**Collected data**
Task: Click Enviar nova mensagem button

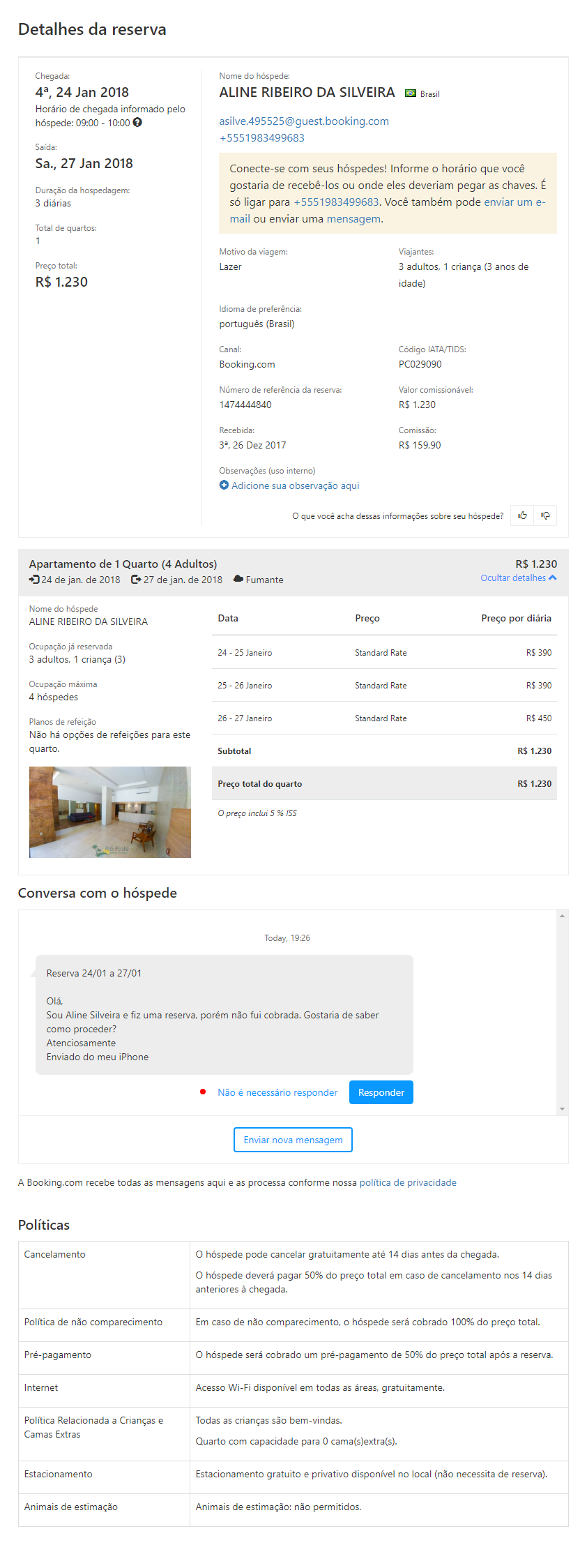Action: [293, 1140]
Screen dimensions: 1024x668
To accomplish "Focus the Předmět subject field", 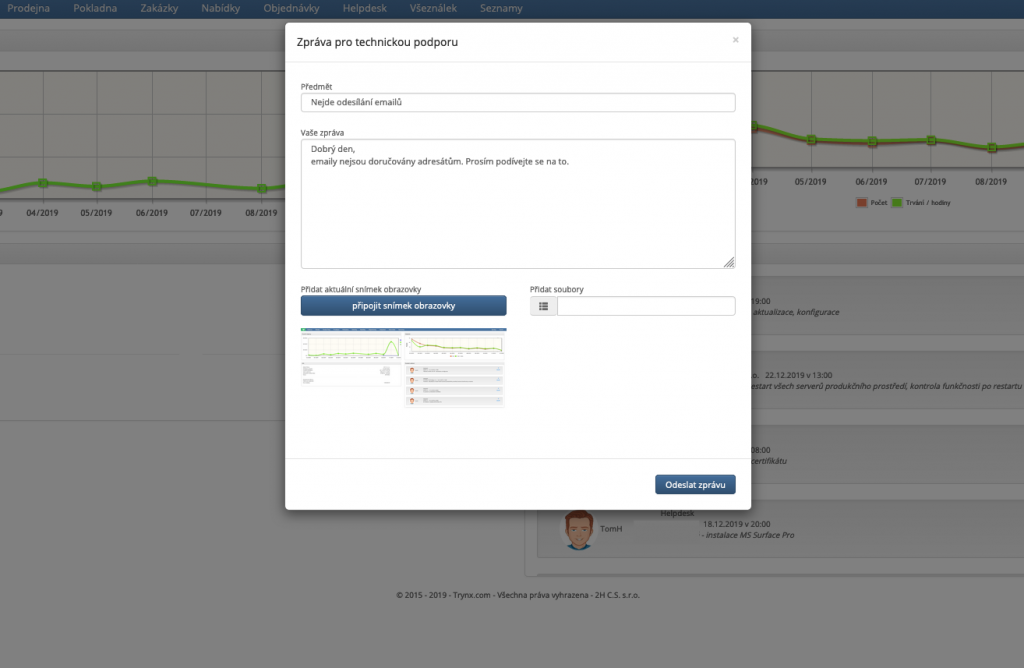I will click(x=518, y=102).
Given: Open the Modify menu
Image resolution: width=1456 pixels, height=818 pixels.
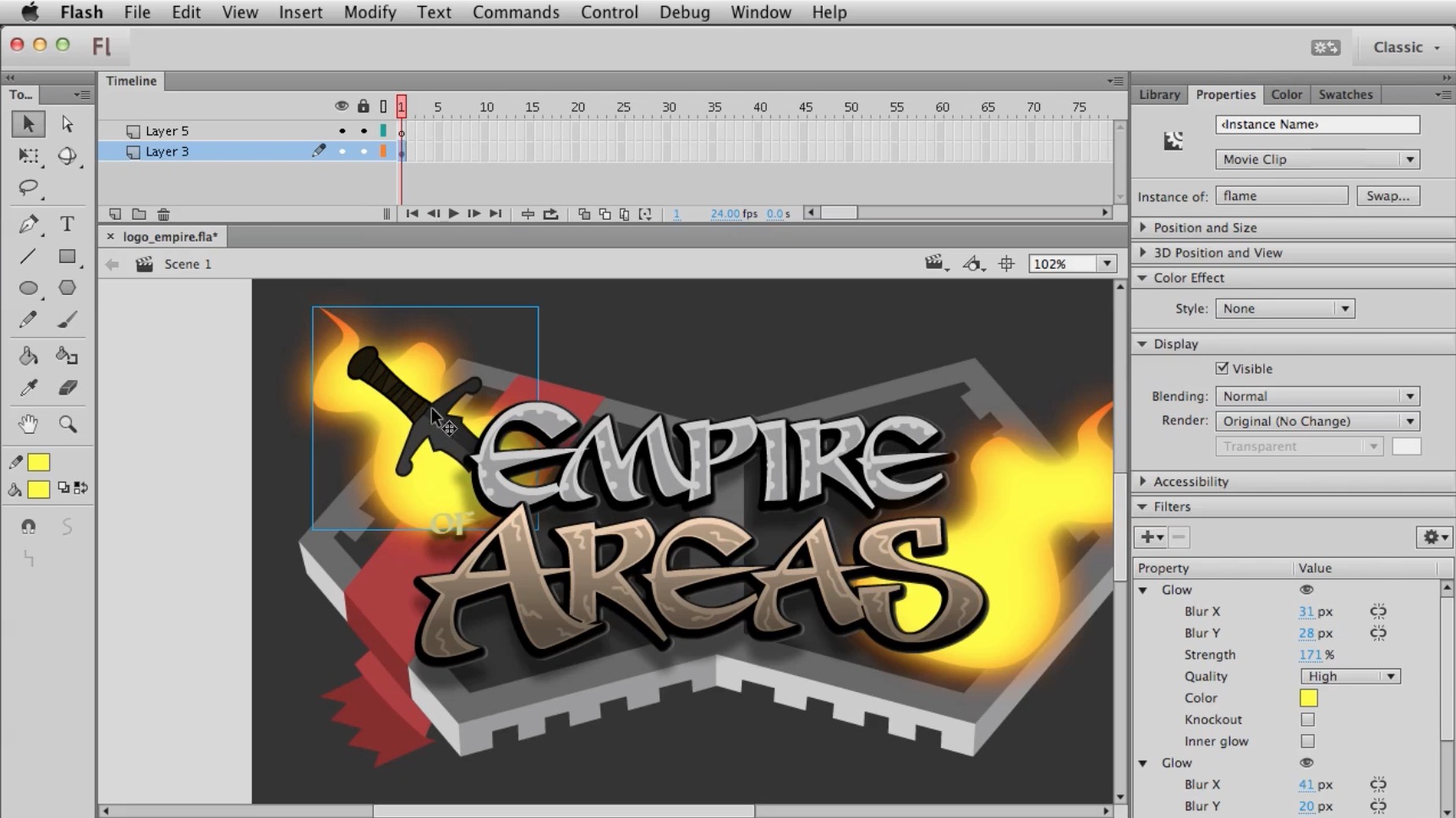Looking at the screenshot, I should click(369, 13).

**Action item**
Beginning with the line holding "Given: Open the Modify menu", copy each line exactly through the end of the records above, and leave every picture out.

**Exercise answer**
Given: Open the Modify menu
Image resolution: width=1456 pixels, height=818 pixels.
Looking at the screenshot, I should click(369, 13).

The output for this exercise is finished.